--- RECORD EXTRACTS Enclosed Below ---

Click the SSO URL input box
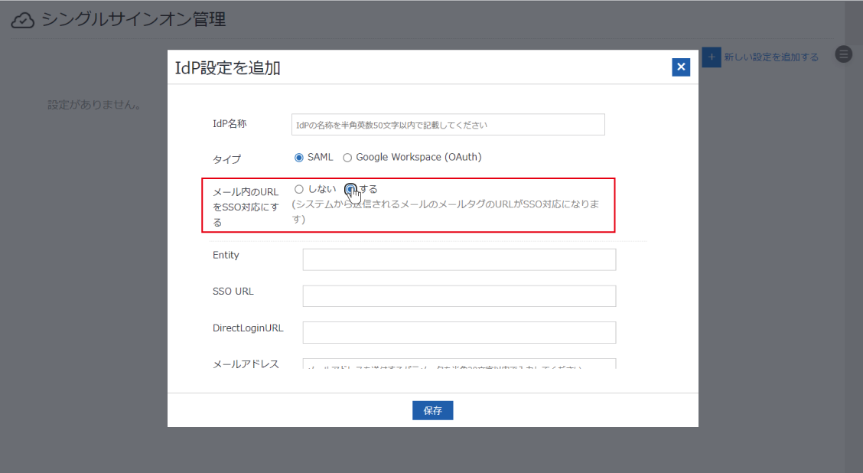 459,296
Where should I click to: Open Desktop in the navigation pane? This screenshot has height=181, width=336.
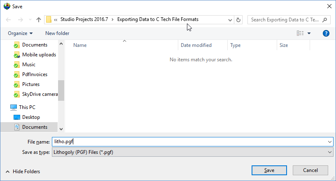(31, 117)
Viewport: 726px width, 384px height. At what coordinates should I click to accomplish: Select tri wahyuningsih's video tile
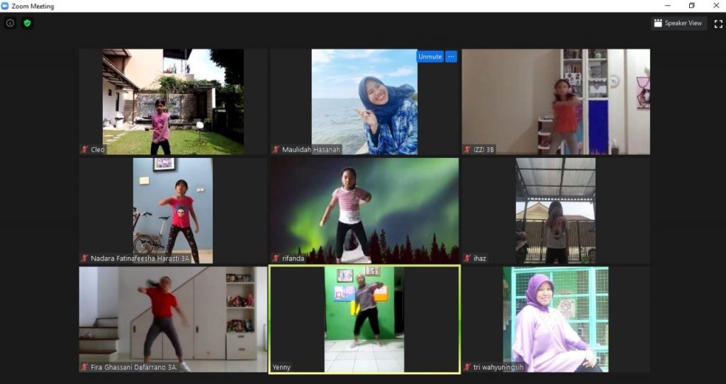tap(556, 319)
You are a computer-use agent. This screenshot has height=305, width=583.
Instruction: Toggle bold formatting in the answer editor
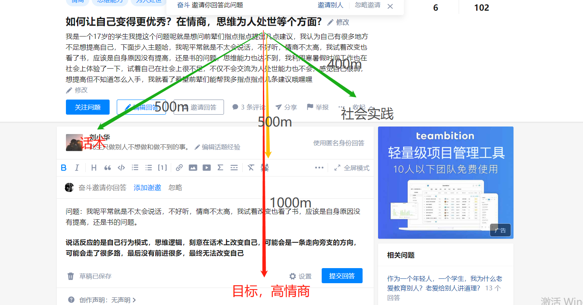(x=64, y=167)
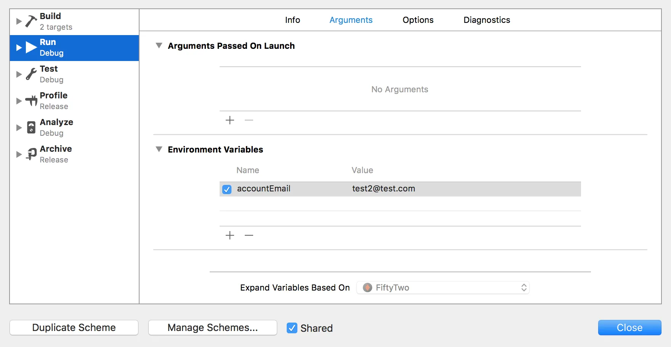The height and width of the screenshot is (347, 671).
Task: Open the Diagnostics tab
Action: click(x=486, y=20)
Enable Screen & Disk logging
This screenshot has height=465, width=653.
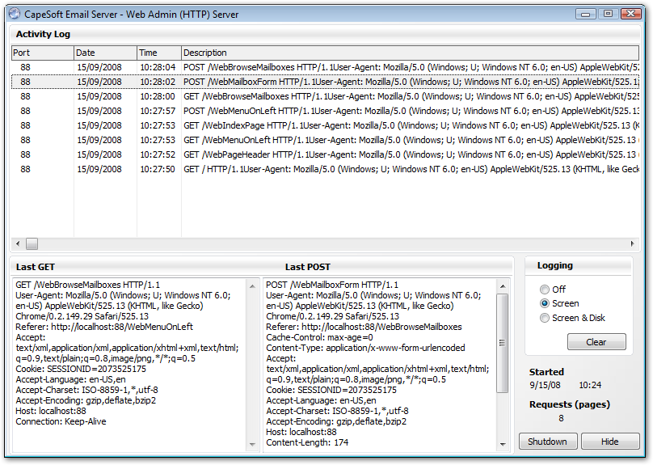[x=545, y=318]
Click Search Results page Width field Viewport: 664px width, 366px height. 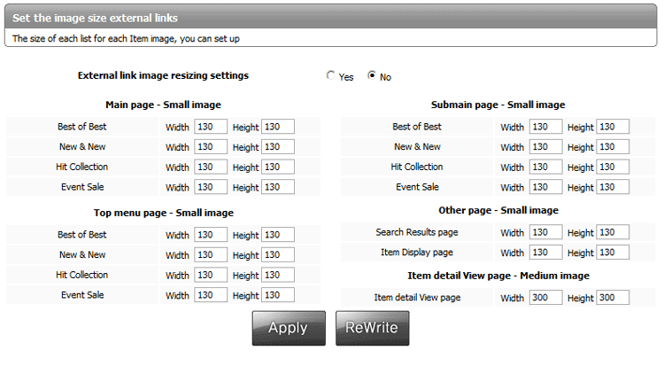click(545, 232)
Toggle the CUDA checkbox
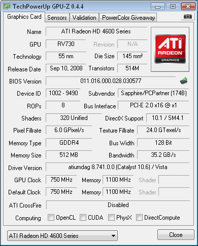The image size is (198, 246). pos(83,217)
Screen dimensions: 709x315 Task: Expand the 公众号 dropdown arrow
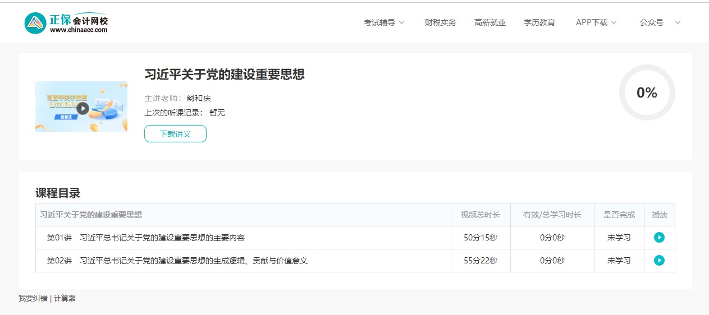(x=677, y=22)
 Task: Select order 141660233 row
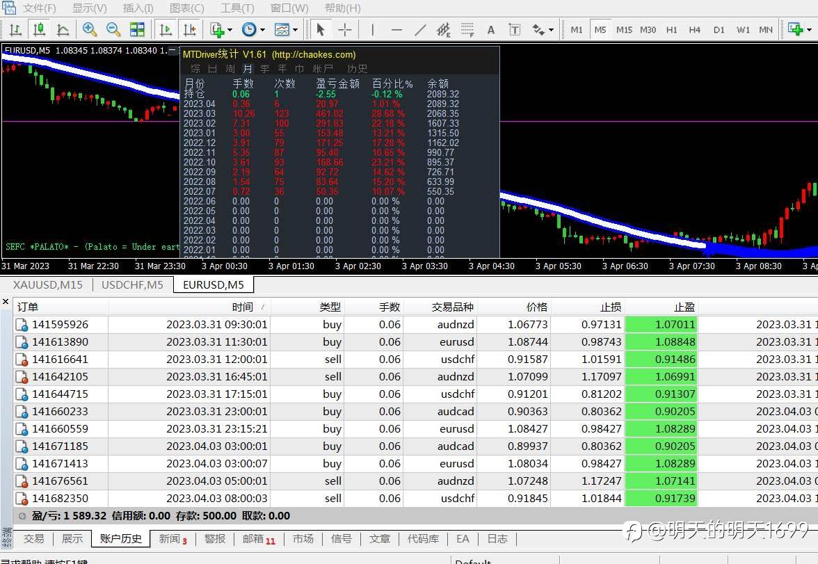pyautogui.click(x=61, y=411)
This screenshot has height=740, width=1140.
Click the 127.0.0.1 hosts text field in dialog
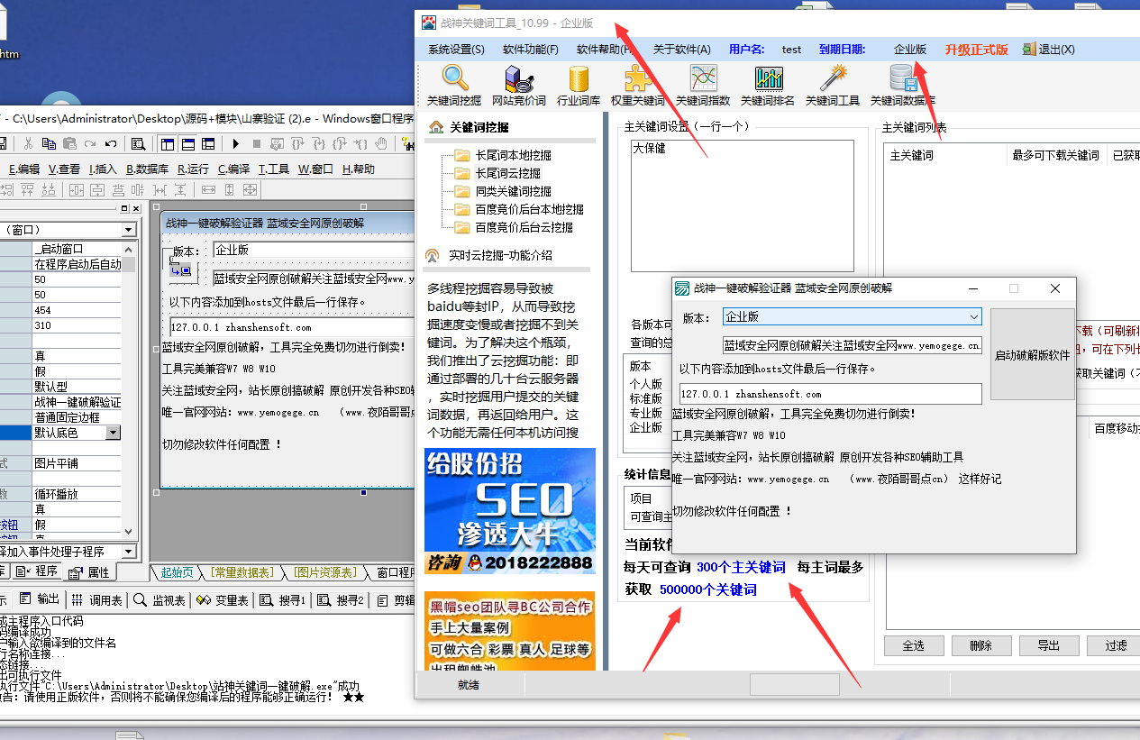pos(829,394)
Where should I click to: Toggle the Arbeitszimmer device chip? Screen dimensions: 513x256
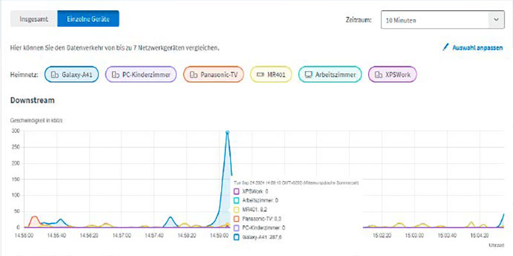pos(330,74)
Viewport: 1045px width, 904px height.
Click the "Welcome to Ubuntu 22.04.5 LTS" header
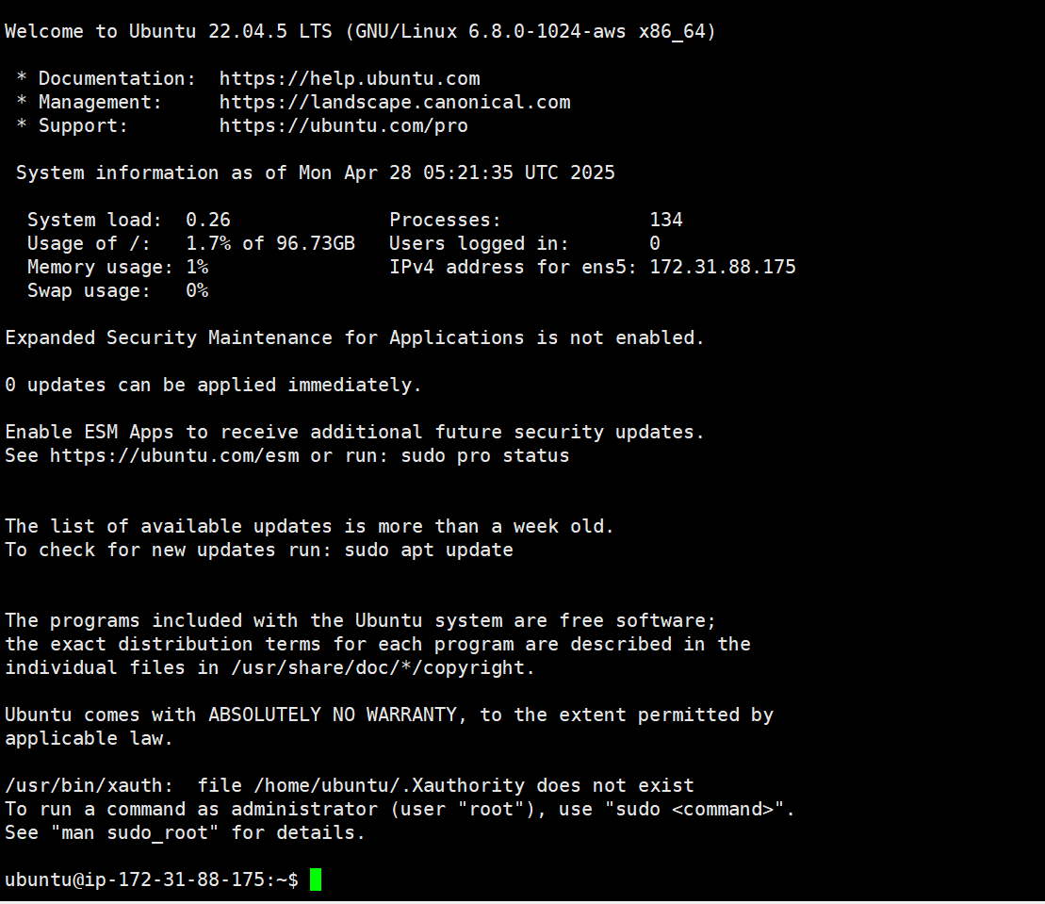(169, 32)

--- End of Enclosed RECORD EXTRACTS ---

*EXERCISE INSTRUCTIONS*:
Starting with the first line of the data above, write out each line exactly up to and including the line that holds "You are a computer-use". Pictures stay out.

*FINAL ANSWER*:
Click the SSO URL input box
 459,296
Where should I click to: Open Desktop in the navigation pane? This screenshot has height=181, width=336.
(31, 117)
Viewport: 726px width, 384px height. At what coordinates should I click to accomplish: Select tri wahyuningsih's video tile
tap(556, 319)
You are a computer-use agent. This screenshot has height=305, width=583.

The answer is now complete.